Agence France-Presse – 2010-08-31 22:06:58
“The entire territory of the former Soviet Union is awash in radioactive material.”
— Russian military analyst Alexander Golts, commenting on the perceived widespread availability and vulnerability to theft of “dirty bomb” ingredients in former Soviet republics
MOSCOW (August 27, 2010) — It has been of one of Europe’s worst nightmares: traffickers obtaining highly-radioactive materials on the loose in the former Soviet Union with the help of corrupt officials and passing them on to rogue groups looking to make a dirty bomb.
The seizure this month of two kilograms of uranium in Moldova, an impoverished ex-Soviet nation bordering the EU member Romania, is a stark reminder of just how available and poorly guarded nuclear materials can be, analysts said.
Moldovan police said this week they had seized a container with 1.8 kilograms of highly-radioactive Uranium-238 and arrested a group of suspected traffickers who had sought to sell it for nine million euros (11 million dollars).
The United States has said it provided technical assistance to Moldova in the case, which the US State Department described as a “serious smuggling attempt.”
“Hundreds of thousands of tonnes of uranium lie in storage at industrial sites, one can take bagfuls of them,” independent Russian military expert Pavel Felgenhauer told AFP. “There are people who try to sell them at a high price and most often they fall into the hands of security services,” he said.
The SBU security service in Ukraine, site of the 1986 Chernobyl nuclear disaster, have recently reported three cases of seizing radioactive materials.
Nine people were arrested in March as they tried to sell 2.5 kilogrammes of uranium 235 and 238 and strontium in the eastern Donetsk and Lugansk regions, their radioactivity levels 100 times higher than acceptable norms.
A container “with radioactive materials” was seized in December 2009 in the western region of Lviv, while in April that year, three Ukrainians were arrested in the nearby Ternopil region with four kilograms of plutonium which could be used to make a dirty bomb. The plutonium container’s radiation levels were 250 times higher than the norm, officials said.

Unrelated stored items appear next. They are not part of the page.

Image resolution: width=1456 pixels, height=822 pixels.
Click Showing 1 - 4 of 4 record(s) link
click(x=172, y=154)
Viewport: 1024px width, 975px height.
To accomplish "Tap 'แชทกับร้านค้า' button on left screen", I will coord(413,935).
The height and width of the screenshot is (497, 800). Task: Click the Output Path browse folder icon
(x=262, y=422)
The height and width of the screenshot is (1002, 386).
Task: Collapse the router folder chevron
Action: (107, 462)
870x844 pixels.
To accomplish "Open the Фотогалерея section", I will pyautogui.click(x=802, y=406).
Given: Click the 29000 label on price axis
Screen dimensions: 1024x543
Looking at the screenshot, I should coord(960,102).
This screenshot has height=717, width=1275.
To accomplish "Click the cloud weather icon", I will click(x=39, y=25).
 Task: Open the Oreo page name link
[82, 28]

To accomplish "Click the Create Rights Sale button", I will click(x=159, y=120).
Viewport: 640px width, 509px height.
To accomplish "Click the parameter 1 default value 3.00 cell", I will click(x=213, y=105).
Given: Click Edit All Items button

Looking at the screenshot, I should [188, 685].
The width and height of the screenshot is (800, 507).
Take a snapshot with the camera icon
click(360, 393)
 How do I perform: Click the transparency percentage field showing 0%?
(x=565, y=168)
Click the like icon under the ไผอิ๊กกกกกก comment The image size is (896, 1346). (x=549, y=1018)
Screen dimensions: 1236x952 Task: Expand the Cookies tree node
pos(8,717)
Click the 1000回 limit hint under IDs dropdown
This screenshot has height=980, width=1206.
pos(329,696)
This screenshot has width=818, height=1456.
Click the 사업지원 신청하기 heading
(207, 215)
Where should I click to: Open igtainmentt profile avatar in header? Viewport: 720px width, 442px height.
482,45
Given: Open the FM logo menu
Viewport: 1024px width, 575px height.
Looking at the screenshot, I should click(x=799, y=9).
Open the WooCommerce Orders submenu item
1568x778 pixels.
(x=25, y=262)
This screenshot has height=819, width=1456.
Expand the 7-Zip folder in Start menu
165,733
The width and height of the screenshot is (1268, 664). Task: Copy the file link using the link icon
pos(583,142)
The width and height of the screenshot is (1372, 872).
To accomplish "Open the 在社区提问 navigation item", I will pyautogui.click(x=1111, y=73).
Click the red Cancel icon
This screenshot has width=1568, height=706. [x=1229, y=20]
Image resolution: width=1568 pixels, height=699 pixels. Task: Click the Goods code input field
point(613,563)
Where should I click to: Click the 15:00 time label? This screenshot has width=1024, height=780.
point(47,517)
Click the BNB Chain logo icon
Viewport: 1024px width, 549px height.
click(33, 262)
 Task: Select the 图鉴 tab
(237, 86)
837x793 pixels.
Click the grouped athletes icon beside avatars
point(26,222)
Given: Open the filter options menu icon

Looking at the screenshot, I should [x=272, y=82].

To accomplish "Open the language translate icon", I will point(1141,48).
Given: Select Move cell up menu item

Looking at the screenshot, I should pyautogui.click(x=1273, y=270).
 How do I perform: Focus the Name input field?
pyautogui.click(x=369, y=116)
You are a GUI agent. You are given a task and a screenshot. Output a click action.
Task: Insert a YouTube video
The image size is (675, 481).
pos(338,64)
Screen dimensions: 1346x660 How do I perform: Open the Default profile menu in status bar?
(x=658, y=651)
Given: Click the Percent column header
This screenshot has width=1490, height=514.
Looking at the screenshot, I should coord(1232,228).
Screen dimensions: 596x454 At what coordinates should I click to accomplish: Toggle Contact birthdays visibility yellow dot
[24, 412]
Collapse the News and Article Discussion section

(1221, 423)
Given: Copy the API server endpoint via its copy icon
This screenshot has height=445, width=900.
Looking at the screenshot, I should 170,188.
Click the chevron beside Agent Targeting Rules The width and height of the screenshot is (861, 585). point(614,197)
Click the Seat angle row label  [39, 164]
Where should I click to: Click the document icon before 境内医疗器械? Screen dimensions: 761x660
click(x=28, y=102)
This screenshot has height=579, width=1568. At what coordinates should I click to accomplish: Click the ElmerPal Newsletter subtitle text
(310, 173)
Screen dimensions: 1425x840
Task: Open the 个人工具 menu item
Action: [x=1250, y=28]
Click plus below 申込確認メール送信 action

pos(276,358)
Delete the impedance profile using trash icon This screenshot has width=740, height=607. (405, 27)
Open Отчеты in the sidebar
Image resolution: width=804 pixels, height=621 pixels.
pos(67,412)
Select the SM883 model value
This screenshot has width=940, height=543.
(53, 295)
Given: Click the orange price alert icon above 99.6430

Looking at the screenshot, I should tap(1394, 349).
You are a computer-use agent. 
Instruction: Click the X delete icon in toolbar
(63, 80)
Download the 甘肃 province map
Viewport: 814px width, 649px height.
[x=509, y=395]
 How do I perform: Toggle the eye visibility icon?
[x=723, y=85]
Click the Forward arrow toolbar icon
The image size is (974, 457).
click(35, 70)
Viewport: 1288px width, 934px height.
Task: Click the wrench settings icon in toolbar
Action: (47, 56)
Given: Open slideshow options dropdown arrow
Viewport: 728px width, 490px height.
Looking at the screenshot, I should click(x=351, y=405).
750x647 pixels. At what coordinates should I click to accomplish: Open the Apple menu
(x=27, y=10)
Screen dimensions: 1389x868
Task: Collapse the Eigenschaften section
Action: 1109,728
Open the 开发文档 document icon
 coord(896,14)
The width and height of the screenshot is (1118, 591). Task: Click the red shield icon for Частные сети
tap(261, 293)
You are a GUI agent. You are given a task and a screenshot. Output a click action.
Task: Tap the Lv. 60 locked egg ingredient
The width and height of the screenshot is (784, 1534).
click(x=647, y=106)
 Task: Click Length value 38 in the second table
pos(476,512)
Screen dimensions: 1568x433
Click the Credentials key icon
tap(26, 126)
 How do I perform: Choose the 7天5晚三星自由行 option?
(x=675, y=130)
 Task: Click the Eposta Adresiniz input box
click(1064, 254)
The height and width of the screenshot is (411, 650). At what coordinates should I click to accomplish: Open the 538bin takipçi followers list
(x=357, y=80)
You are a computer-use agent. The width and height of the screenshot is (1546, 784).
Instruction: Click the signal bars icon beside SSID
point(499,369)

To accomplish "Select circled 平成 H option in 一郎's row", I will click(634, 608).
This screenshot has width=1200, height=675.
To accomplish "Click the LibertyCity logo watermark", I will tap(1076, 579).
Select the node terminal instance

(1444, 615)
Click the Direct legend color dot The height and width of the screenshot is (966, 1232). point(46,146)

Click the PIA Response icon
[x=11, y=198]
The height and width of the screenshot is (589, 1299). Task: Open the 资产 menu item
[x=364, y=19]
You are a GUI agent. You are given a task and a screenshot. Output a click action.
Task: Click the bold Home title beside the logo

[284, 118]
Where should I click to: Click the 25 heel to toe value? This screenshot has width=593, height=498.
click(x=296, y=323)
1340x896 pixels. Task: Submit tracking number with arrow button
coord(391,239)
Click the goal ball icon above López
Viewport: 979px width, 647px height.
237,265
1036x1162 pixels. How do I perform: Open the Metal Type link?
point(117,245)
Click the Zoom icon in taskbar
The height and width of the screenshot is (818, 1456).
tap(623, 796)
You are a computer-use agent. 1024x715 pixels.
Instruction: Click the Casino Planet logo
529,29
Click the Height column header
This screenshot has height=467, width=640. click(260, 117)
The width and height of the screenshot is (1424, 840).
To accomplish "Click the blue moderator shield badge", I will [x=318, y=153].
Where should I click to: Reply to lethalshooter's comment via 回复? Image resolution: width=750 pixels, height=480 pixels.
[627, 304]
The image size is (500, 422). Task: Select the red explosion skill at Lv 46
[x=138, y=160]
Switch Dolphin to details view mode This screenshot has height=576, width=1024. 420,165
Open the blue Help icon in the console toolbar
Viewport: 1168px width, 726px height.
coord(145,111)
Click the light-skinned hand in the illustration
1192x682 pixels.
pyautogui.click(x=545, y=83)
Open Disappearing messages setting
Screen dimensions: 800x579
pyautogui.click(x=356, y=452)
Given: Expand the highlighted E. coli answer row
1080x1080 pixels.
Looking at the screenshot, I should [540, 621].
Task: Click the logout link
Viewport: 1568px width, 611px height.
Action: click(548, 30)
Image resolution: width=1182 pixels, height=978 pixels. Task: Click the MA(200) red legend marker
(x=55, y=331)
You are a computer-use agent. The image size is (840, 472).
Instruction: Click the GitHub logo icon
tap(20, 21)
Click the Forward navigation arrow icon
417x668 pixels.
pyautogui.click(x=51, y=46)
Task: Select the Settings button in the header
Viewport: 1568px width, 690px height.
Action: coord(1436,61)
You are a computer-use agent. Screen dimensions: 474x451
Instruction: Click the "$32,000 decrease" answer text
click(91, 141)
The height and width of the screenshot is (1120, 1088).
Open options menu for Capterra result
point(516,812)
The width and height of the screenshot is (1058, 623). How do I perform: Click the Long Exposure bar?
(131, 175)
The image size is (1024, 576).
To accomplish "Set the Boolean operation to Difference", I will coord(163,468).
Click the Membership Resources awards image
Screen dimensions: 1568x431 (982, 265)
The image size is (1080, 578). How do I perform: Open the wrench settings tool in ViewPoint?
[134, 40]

In 2006, a suspected Russian trafficker was busted in Georgia as he attempted to sell “100 grams of 90-percent-enriched uranium” to a Georgian policeman who passed himself off as a member of a radical Islamic group. The case drew concern from the International Atomic Energy Agency.
“The entire territory of the former Soviet Union is awash in radioactive material which was used in Soviet times for some 30 various ministries and services, in medicine or agriculture,” independent Russian military expert Alexander Golts said.
“Most often those materials are enriched to just three to five percent, which cannot be used to make nuclear weapons,” he said.
However the radioactive matter still presents a danger because potential traffickers while searching for clients may keep it in close proximity to people, for example in garages and unwitting passers-by can find themselves within 100 meters of the storage area, Golts said. As for highly-enriched substances, “they are under a very different level of protection,” he said.
The uranium intercepted in Moldova, Golts said, “could be used to make a dirty bomb that could cause contamination and panic.” Levels of radiation emanating from the uranium were 60 times higher than is safe for humans, authorities said.
Officials said Thursday talks were underway to send the uranium to Germany to pinpoint its origin and degree of enrichment because Moldova does not have laboratories to do the required analysis itself. But some experts are not convinced that the poorly guarded nuclear materials are dangerous, even if they end up in the wrong hands.
“There is no real black market for nuclear materials, there is trafficking in radioactive substances,” said Bruno Tertrais, expert at the Paris-based Foundation for Strategic Research (FRS). “In most cases of sales — or attempted sales — of nuclear substances, there are only a few grams being sold, too little by far to make a bomb,” Tertrais said.
A Vienna-based Western expert, speaking to AFP on condition of anonymity, said: “If the material is as reported, then there is no immediate danger from the material itself.”
“Of greater concern is whether this represents a larger smuggling effort and where the material came from.”